[Material provided Boundary: Start]
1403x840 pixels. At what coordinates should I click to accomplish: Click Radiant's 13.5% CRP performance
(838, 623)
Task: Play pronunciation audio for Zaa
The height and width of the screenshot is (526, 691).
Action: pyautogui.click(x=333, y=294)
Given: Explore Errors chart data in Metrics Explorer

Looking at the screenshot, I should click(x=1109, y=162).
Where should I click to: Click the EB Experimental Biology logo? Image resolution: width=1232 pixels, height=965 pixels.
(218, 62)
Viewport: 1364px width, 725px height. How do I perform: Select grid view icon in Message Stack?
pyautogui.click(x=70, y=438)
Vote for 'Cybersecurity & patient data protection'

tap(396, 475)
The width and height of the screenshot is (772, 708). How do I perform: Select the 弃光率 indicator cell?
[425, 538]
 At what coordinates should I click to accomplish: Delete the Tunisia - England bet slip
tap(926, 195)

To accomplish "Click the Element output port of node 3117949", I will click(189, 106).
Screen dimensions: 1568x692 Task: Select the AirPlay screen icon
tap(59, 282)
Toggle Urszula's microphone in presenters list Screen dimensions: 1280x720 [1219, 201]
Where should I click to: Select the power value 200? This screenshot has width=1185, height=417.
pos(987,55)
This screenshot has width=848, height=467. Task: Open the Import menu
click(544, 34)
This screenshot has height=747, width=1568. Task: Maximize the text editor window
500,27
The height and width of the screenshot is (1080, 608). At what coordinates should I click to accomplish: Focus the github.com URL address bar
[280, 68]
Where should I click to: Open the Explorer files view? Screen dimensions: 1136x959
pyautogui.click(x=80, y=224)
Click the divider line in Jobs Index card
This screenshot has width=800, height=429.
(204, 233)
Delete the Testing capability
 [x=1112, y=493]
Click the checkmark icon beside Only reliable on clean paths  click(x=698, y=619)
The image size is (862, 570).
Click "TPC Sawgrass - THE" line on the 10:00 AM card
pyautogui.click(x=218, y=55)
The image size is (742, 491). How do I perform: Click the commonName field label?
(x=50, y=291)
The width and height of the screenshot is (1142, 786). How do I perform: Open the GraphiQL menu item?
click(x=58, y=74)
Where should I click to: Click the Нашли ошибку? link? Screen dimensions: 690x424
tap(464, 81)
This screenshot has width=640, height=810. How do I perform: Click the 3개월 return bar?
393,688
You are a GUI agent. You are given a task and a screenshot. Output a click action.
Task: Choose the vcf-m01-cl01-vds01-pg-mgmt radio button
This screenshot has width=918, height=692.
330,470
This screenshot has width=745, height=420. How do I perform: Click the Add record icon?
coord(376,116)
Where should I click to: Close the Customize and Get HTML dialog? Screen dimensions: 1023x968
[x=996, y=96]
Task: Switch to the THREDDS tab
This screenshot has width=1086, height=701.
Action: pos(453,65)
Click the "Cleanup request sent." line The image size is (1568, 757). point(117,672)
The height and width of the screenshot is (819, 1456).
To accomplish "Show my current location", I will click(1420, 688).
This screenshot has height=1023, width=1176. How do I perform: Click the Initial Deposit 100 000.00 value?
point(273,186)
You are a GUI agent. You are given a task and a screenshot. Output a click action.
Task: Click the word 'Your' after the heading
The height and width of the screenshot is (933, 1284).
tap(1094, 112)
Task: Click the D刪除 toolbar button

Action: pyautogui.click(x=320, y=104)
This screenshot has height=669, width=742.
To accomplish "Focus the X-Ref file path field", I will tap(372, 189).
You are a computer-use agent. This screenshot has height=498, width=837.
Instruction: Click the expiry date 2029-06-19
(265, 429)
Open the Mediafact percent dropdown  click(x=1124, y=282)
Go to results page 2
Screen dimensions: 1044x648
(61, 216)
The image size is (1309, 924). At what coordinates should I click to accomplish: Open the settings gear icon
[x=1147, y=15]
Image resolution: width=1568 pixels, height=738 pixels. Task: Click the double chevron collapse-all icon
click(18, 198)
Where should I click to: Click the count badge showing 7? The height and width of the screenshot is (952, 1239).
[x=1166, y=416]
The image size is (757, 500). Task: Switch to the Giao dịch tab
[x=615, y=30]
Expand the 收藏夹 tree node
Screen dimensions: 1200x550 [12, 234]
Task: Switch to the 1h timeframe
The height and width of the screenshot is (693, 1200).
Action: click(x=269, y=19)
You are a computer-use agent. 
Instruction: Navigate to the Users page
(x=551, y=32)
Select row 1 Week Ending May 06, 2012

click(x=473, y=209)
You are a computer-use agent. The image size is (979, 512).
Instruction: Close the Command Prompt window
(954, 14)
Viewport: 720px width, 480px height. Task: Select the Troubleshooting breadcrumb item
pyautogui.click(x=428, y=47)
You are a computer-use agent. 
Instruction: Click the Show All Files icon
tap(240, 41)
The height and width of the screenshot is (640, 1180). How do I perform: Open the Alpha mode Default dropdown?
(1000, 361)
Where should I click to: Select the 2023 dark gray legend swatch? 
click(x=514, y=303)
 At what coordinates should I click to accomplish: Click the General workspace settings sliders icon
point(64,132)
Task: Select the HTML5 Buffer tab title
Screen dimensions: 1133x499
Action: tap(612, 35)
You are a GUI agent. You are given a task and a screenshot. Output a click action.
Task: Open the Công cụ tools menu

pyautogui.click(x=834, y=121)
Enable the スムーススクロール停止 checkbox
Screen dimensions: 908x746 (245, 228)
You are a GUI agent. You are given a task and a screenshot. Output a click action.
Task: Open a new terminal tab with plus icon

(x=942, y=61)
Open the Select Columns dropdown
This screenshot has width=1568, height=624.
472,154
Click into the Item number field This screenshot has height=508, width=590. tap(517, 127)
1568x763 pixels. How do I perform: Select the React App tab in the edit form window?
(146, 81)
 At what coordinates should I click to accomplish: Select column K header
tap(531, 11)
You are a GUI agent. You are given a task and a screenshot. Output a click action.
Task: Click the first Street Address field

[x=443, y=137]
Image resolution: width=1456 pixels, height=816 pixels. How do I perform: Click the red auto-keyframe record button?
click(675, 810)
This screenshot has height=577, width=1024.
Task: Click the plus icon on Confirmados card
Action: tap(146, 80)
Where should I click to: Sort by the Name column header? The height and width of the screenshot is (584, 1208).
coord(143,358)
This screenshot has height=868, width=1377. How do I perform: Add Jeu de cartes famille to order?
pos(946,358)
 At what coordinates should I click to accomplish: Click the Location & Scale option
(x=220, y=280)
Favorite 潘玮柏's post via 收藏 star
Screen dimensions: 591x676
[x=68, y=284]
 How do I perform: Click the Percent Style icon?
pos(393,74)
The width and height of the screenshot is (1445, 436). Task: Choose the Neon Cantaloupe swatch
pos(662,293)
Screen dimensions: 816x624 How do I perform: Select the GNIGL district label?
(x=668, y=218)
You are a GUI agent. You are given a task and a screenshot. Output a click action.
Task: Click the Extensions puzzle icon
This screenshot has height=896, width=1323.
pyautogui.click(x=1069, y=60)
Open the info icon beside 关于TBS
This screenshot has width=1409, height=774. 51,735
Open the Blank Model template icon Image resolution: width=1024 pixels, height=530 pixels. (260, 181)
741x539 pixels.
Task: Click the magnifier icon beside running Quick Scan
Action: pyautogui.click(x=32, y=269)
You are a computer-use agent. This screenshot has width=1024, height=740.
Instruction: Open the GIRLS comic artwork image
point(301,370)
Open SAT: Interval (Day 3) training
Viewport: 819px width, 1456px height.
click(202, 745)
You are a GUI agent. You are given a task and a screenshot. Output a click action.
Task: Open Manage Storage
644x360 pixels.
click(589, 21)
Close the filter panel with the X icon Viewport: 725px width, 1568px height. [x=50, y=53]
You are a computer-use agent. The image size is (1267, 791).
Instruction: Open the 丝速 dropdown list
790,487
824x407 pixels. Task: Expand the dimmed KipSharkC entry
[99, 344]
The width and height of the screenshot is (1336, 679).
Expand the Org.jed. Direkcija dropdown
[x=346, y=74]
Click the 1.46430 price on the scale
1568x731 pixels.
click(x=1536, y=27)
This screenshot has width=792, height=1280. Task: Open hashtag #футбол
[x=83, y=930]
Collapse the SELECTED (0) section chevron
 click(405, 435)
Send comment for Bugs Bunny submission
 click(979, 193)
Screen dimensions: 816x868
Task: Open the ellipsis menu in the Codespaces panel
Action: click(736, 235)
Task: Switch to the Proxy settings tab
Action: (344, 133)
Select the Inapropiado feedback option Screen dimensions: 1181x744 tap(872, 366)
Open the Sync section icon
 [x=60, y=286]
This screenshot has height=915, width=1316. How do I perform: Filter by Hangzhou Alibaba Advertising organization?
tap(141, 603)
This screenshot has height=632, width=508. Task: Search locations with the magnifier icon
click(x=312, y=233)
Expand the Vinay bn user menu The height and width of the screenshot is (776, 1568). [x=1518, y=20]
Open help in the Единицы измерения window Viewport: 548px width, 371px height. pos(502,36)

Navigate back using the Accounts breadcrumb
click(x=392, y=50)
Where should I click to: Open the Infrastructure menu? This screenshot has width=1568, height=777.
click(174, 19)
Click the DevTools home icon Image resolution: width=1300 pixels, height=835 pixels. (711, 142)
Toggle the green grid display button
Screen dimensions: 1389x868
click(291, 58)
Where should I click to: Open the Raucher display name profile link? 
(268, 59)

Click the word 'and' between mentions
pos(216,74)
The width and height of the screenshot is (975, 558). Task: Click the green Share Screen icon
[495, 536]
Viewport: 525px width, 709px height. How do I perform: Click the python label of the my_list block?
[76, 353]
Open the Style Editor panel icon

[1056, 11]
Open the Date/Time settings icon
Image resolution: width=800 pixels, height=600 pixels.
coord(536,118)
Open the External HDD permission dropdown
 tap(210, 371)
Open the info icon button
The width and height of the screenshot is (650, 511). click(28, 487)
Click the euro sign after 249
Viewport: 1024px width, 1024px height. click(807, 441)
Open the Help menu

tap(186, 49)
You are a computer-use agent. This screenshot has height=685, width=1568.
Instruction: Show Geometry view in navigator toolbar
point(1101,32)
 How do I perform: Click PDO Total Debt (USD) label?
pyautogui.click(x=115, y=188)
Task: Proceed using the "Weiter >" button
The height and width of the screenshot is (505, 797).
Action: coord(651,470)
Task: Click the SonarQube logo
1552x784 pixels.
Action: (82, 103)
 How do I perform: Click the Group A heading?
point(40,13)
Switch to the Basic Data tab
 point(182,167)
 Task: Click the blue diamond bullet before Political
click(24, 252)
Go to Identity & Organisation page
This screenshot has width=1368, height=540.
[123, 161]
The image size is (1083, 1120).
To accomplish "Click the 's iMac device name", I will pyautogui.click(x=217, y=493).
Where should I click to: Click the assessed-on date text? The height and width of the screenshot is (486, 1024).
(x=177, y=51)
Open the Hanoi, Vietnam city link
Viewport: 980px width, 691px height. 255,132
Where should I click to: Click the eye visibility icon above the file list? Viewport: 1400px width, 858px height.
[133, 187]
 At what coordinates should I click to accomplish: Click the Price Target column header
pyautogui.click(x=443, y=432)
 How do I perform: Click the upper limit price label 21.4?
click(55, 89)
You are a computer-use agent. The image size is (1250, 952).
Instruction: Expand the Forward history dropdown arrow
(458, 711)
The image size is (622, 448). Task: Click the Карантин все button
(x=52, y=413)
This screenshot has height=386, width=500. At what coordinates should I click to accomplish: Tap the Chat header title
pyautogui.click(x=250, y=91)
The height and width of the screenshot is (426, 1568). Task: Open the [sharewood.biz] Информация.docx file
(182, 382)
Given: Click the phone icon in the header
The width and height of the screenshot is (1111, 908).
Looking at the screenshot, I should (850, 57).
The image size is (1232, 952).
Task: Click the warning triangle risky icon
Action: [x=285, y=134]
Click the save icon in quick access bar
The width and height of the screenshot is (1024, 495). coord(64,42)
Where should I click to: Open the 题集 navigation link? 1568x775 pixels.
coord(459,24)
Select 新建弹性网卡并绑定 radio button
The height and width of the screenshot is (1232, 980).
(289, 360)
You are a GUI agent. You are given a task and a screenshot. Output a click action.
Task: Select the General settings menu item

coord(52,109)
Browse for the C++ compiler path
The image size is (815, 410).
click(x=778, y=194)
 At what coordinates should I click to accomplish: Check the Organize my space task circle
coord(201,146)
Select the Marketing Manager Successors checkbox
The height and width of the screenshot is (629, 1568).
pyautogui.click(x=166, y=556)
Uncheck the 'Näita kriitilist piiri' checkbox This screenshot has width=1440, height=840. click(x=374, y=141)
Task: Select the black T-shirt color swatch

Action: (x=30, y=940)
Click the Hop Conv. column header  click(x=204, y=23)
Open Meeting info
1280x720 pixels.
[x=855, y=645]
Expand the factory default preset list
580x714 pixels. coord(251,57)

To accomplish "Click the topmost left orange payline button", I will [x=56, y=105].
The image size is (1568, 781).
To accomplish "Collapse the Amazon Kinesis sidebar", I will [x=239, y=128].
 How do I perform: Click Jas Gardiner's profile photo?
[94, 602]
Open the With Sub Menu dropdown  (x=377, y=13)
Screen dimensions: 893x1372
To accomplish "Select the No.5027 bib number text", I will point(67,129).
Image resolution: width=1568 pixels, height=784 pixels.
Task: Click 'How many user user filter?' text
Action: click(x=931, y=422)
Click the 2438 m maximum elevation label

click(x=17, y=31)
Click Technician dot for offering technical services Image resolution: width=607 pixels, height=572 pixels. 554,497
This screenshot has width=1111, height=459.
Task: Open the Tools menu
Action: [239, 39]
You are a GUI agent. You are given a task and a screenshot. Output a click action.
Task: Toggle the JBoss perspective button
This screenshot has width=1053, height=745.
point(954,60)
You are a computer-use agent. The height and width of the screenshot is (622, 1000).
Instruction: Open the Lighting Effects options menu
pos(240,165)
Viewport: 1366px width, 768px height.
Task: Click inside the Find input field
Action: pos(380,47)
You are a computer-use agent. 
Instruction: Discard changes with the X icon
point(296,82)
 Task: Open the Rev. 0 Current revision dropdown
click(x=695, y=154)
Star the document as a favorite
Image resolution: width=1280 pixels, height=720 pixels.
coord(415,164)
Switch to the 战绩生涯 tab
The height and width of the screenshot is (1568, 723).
[Material provided Boundary: End]
- **Aim of the exercise**
Lines holding the word "radio" are the answer; copy every one from the records above.

- **Expected answer**
Task: Choose the vcf-m01-cl01-vds01-pg-mgmt radio button
Select 新建弹性网卡并绑定 radio button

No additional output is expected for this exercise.